Reizthema

06/2016

Landratswahl 1: Mag das CDU- und Internet-Empör-Getöse nach unserer Frage, ob der Trierer Baudezernent Andreas Ludwig (CDU) bei der Landratswahl antreten könnte, auch noch so laut gewesen sein: Ganz ausgeschlossen schien dessen Kandidatur nicht, wenn man sich die persönliche Erklärung des Kreuznacher Ex-Oberbürgermeisters mal genauer betrachtet: „Die Aufgabe hätte mich gereizt ...“ Ludwig, den die für ihn völlig überraschende Wahlniederlage 2011 gegen Heike Kaster-Meurer (SPD) lange Zeit schmerzte, hätte zurückkehren und sich „rehabilitieren“ können im Kreis und in einer Stadt, in der er mit seiner Familie noch heute wohnt.

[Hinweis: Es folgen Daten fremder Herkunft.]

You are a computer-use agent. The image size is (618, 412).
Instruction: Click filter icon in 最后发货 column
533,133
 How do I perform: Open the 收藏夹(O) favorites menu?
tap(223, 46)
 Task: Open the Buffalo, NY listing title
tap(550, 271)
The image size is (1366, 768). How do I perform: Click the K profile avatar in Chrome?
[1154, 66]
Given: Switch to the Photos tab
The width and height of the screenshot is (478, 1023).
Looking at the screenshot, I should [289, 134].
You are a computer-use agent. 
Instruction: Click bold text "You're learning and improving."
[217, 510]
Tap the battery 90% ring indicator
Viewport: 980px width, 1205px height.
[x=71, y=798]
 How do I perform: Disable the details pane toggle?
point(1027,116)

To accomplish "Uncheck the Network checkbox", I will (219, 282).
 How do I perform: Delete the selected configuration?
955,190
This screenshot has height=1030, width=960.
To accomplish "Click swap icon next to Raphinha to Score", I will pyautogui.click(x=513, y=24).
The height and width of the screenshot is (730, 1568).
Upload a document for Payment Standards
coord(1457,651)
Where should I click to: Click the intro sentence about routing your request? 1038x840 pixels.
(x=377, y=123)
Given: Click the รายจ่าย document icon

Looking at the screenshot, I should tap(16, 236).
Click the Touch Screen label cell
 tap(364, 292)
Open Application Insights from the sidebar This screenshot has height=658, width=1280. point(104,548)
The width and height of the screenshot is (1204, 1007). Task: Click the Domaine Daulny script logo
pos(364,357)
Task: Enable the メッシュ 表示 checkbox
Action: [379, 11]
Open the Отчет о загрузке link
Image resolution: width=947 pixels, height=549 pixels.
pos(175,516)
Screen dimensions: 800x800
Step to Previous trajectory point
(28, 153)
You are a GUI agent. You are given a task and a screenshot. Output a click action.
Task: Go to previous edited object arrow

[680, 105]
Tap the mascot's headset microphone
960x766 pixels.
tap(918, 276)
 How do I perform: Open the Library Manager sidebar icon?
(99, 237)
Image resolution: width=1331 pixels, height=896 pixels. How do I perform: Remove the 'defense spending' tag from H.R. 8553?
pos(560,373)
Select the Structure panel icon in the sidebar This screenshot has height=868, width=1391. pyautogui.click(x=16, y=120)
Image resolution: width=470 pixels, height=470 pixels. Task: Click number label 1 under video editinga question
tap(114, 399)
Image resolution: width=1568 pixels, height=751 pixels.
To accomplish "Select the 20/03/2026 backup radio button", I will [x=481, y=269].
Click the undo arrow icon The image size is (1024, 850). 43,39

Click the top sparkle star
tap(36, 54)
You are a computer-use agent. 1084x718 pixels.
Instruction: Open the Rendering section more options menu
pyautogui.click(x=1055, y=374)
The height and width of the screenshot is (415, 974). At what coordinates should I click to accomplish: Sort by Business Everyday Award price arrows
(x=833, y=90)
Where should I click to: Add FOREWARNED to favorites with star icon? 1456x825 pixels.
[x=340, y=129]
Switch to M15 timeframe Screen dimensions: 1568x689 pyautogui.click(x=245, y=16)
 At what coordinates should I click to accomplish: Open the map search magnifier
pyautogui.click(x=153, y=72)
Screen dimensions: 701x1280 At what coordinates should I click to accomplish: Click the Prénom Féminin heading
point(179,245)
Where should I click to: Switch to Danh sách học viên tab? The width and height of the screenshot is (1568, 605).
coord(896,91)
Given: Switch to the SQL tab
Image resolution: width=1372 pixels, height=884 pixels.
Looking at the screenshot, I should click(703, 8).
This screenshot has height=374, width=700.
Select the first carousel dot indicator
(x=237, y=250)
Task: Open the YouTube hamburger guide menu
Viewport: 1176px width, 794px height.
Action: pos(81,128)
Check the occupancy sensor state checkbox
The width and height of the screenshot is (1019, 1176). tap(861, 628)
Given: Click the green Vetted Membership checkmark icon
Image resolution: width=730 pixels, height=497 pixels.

Selbst SPD-Leute sagen: „Diesen CDU-Kandidaten hätte man nicht unterschätzen dürfen.“ Unterdessen winkt der nächste für die Urwahl Genannte ab: Michael Cyfka, VG-Bürgermeister Langenlonsheims. Nein, sagt der 39-jährige CDU-Mann und dreifache Vater, er sei bis 2021 gewählt und fühle sich in seinem Job „pudelwohl“. Wieder einer weniger. Langsam, aber sicher ist man schneller, wenn man die CDU-Kandidaten nennt, die noch nicht gefragt wurden. Warum bloß will keiner der Schwarzen den 8300-Euro-brutto-Posten haben? Es gab schon mal Zeiten, da hätten sie sich gekloppt um jeden Job. Ich erinnere mich an die Staudernheimer SPD 2014. Die stellte – so konsequent wie mutig – in ihrem Dorf, einer einst roten Hochburg, keinen Ortsbürgermeister-Kandidaten auf, weil niemand konnte oder wollte. Und so übte sie sich angesichts überschaubarer Erfolgsaussichten in Verzicht und bekam den Ersten Beigeordneten, unterstützt seither den neuen Ortsbürgermeister Hans Helmich (CDU) – und verhinderte zugleich einen oberflächlichen Schau-Wahlkampf. Klar: Demokratie lebt von den Alternativen, von der Konkurrenz. Aber warum herbeireden, wenn es ausnahmsweise mal im Konsens laufen kann? Ob es sich eine im Kreis über 2000 Mitglieder starke CDU allerdings leisten kann, keinen Landratskandidaten für die Urwahl aufzustellen, ist eine ganz andere Frage. Der Druck auf die Kreis-CDU steigt. Von Tag zu Tag.